* Document section
□ □ □ □
How many times have I heard variations on the phrase, “you can do that because you don’t have children”? How many times have I watched a mother’s face cloud over when she asked me if I had children and I answered? How many times have I been told that children keep you young? How many times have I endured pronouncements and opinions prefaced with “as a mother”? How many times have I been told that one has to be unselfish to have children? How many times have I heard that a woman can only truly know love once she has children? How many times have I heard during COVID that it’s the grandparents who can’t see their grandchildren who are suffering most?

The subtexts of each of these statements are demeaning and hurtful.

How about this? –A friend once said that I could (and should) make the effort to buy a fuel-efficient car, but that she could not, because she had children. Not only is it my responsibility to pay school taxes (which I absolutely 100% want to do!), but apparently it would also be helpful if I reduced my consumption, to allow for more by people with children.
□ □ □ □
* Supplied information
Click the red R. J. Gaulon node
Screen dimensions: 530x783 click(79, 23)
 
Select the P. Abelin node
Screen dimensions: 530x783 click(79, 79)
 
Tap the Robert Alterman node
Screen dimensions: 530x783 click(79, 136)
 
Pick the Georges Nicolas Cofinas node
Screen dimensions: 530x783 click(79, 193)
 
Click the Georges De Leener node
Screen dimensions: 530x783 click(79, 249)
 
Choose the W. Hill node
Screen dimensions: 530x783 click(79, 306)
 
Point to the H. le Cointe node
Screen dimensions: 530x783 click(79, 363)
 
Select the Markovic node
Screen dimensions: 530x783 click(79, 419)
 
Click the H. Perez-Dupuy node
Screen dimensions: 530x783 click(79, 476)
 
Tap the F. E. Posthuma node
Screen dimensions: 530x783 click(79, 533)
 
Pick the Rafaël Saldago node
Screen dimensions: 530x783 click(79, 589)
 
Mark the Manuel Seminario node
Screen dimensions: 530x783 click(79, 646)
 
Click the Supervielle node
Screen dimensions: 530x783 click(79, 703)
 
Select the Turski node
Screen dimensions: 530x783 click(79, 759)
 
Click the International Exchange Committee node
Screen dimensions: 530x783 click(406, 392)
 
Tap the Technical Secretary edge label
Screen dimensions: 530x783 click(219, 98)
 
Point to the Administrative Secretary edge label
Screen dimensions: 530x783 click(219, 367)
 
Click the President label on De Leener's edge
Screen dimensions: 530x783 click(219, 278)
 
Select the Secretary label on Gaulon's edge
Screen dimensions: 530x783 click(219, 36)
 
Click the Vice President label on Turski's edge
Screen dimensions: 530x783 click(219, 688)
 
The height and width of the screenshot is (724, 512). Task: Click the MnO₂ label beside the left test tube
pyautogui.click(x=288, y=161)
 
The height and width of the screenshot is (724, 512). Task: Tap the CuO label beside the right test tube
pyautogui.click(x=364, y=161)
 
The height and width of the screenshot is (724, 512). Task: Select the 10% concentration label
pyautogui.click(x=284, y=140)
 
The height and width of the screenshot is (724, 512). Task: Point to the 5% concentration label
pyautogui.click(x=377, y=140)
□ □ □ □
* Instructions for the task
Write out the entire passage above about comments made to a woman without children, word for word.

* Written solution
How many times have I heard variations on the phrase, “you can do that because you don’t have children”? How many times have I watched a mother’s face cloud over when she asked me if I had children and I answered? How many times have I been told that children keep you young? How many times have I endured pronouncements and opinions prefaced with “as a mother”? How many times have I been told that one has to be unselfish to have children? How many times have I heard that a woman can only truly know love once she has children? How many times have I heard during COVID that it’s the grandparents who can’t see their grandchildren who are suffering most?

The subtexts of each of these statements are demeaning and hurtful.

How about this? –A friend once said that I could (and should) make the effort to buy a fuel-efficient car, but that she could not, because she had children. Not only is it my responsibility to pay school taxes (which I absolutely 100% want to do!), but apparently it would also be helpful if I reduced my consumption, to allow for more by people with children.